-- Problem requirements --
Restate word for word only the lines from the one with "Регистрация (1852, 19)" through the end of the records; no pictures belong in the copy.

Stored records:
———

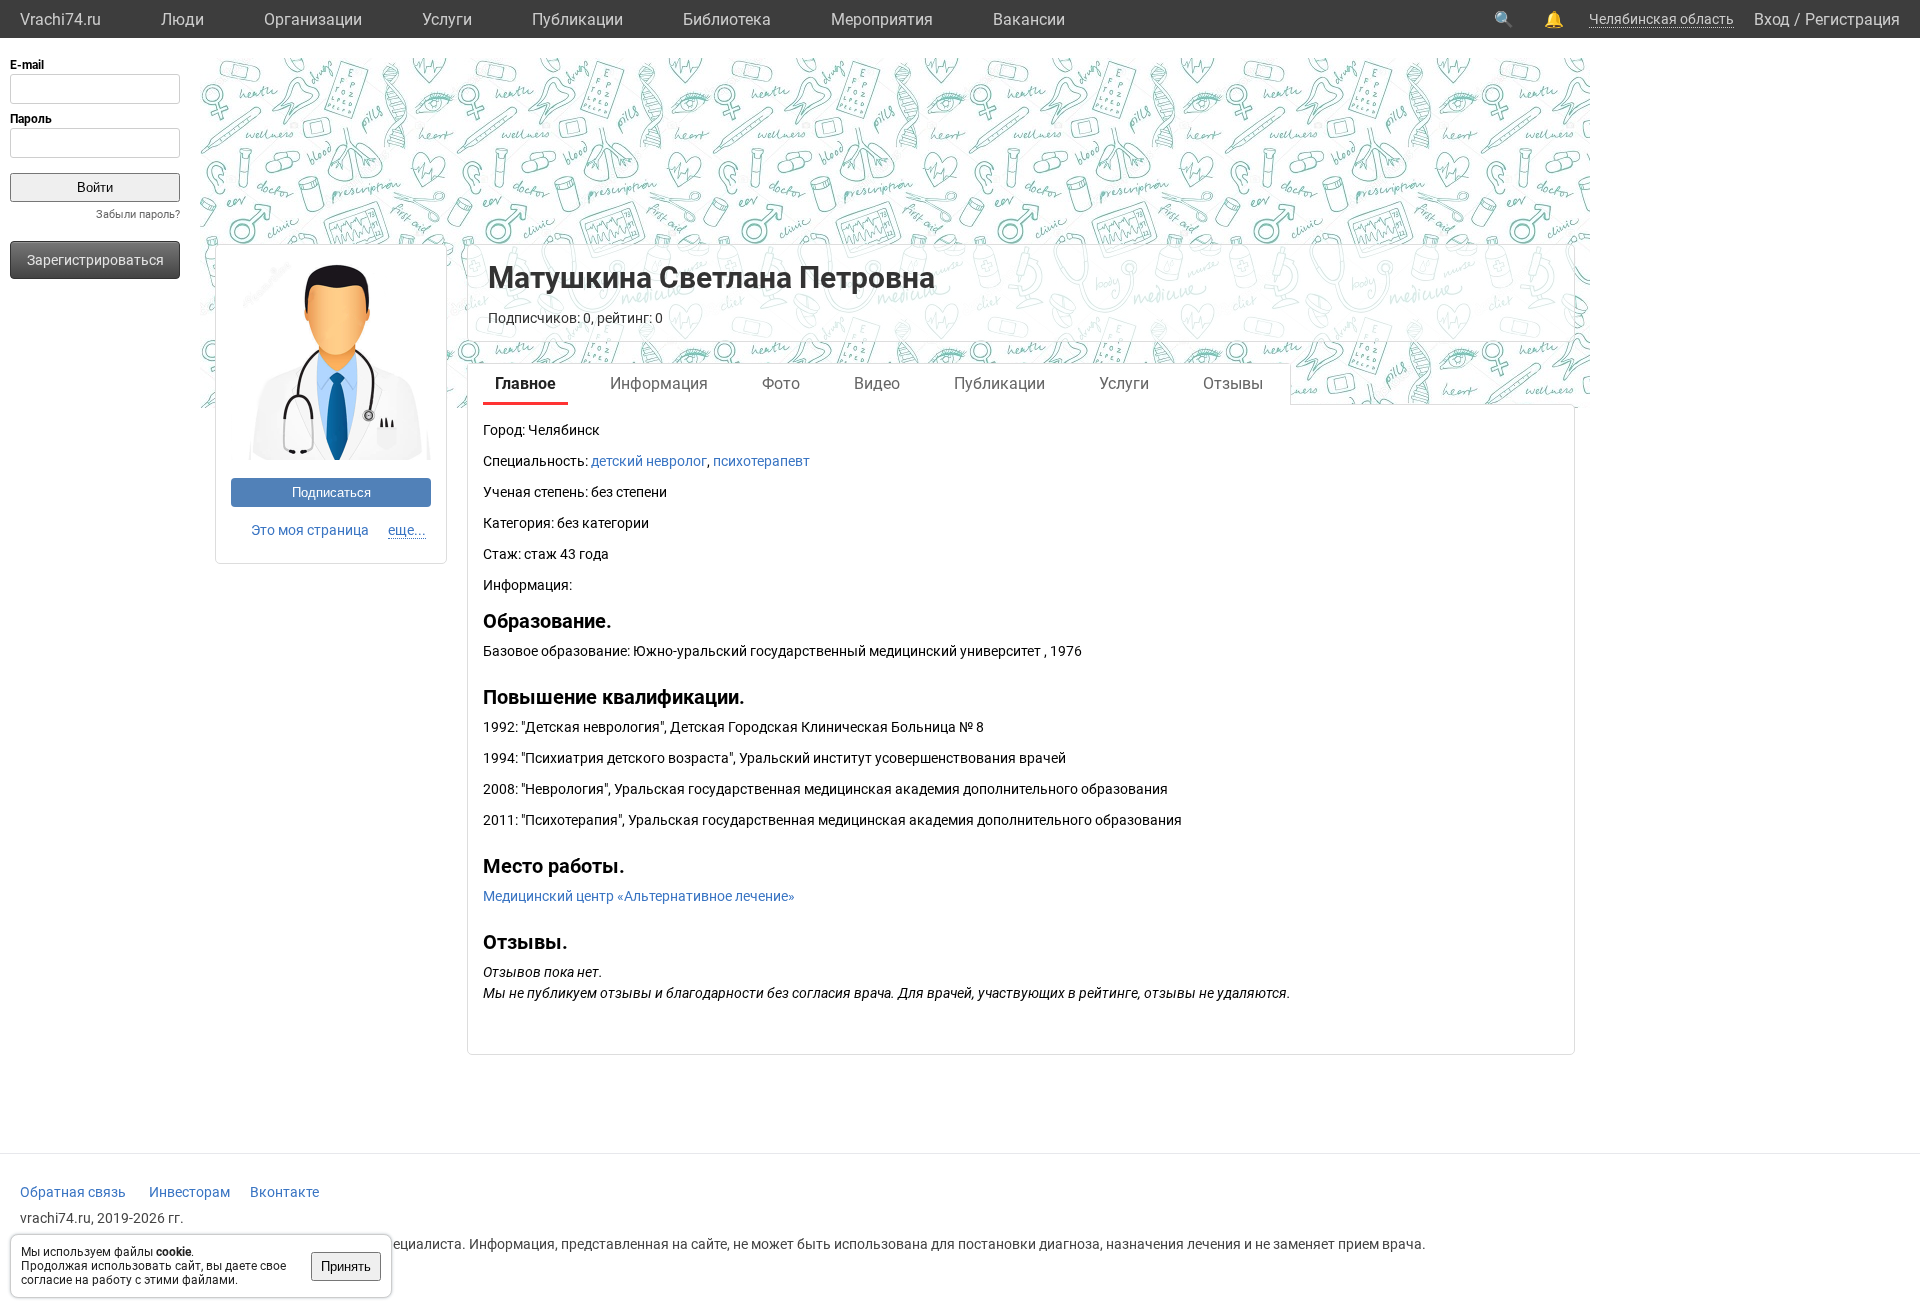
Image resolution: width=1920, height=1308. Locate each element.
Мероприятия (882, 19)
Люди (182, 19)
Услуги (447, 19)
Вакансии (1029, 19)
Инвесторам (189, 1192)
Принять (346, 1266)
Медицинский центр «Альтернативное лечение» (639, 896)
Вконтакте (284, 1192)
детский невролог (649, 461)
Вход (1772, 19)
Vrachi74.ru (60, 19)
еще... (407, 530)
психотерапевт (761, 461)
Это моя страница (310, 530)
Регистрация (1852, 19)
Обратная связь (73, 1192)
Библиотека (727, 19)
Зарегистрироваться (95, 260)
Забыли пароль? (138, 214)
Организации (313, 19)
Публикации (577, 19)
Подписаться (331, 492)
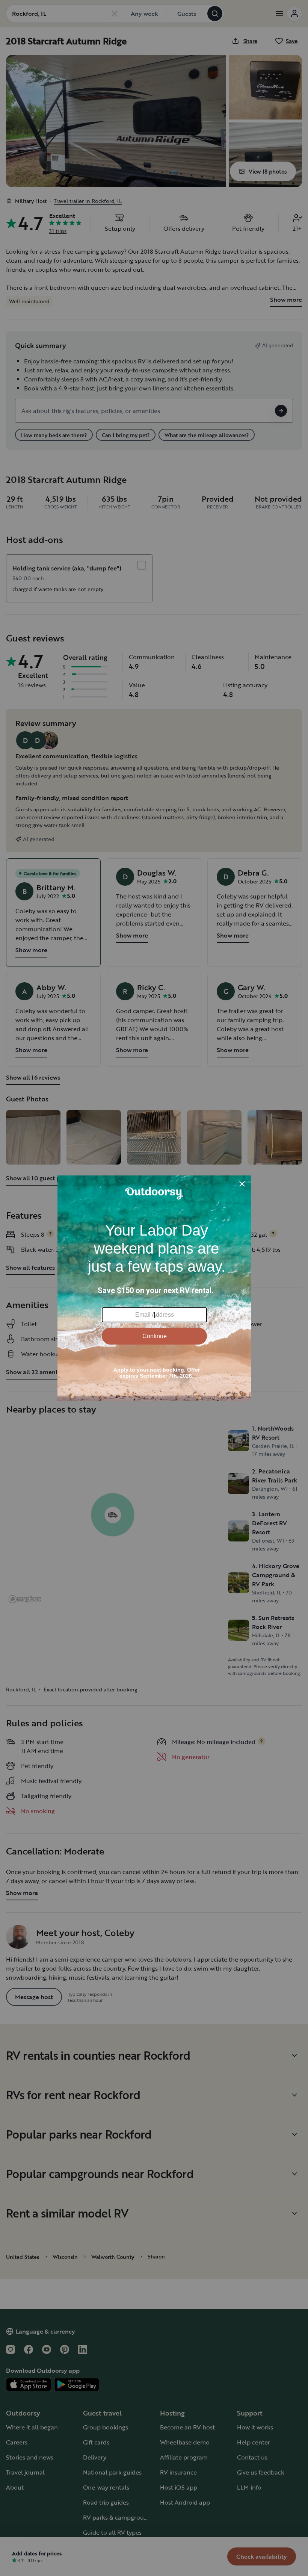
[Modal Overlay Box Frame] (154, 1288)
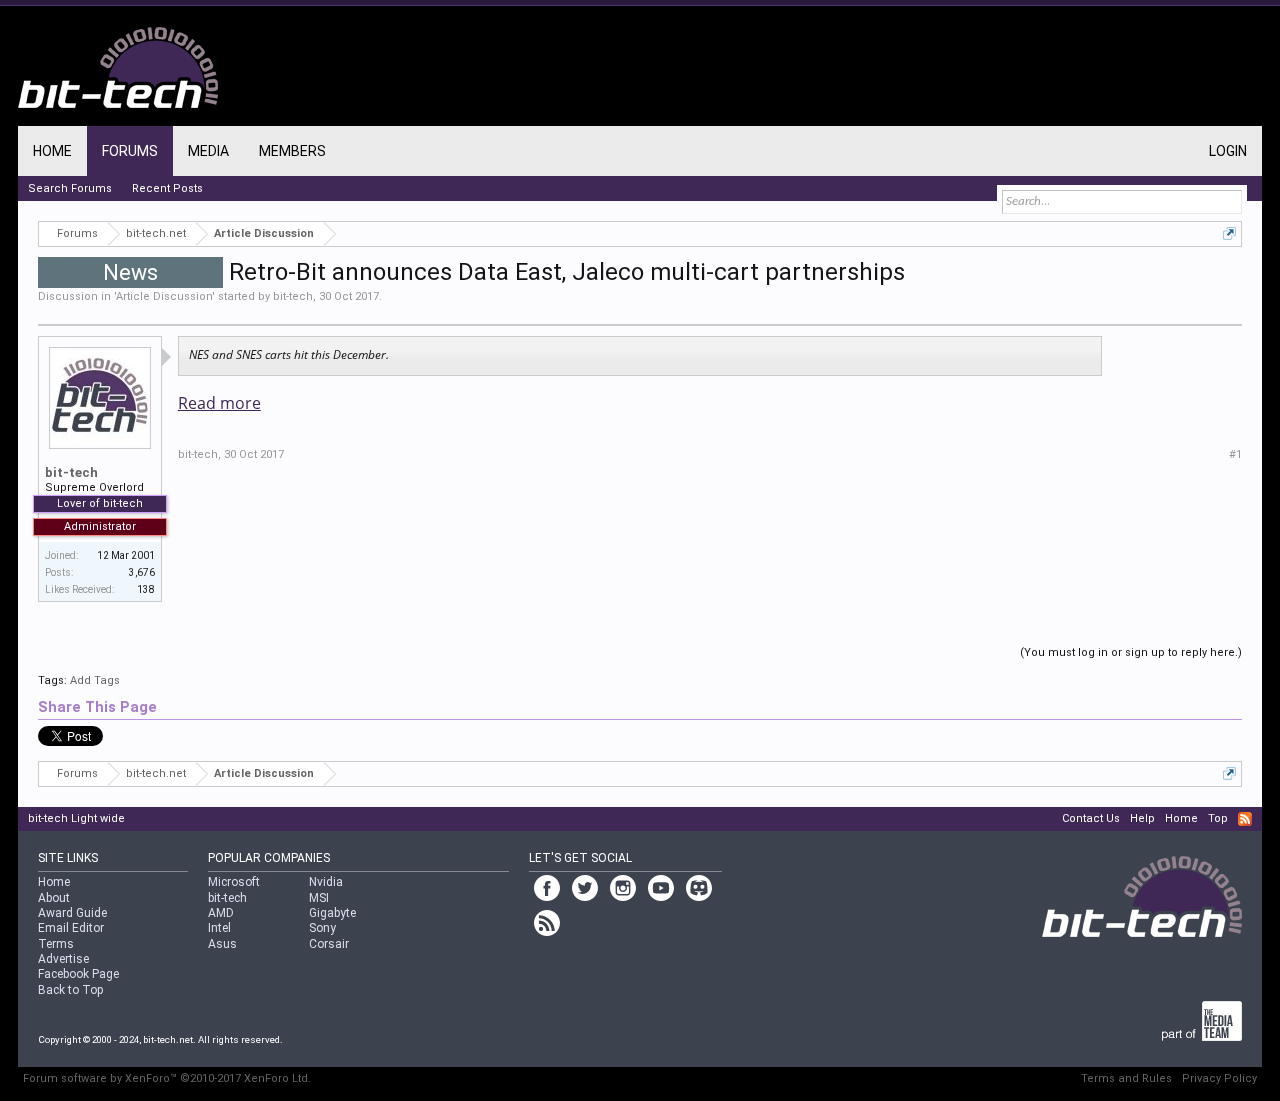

———

-- Your solution --
Регистрация (1852, 19)
Обратная связь (73, 1192)
Библиотека (727, 19)
Зарегистрироваться (95, 260)
Забыли пароль? (138, 214)
Организации (313, 19)
Публикации (577, 19)
Подписаться (331, 492)
[Modal Overlay Box Frame] (154, 1288)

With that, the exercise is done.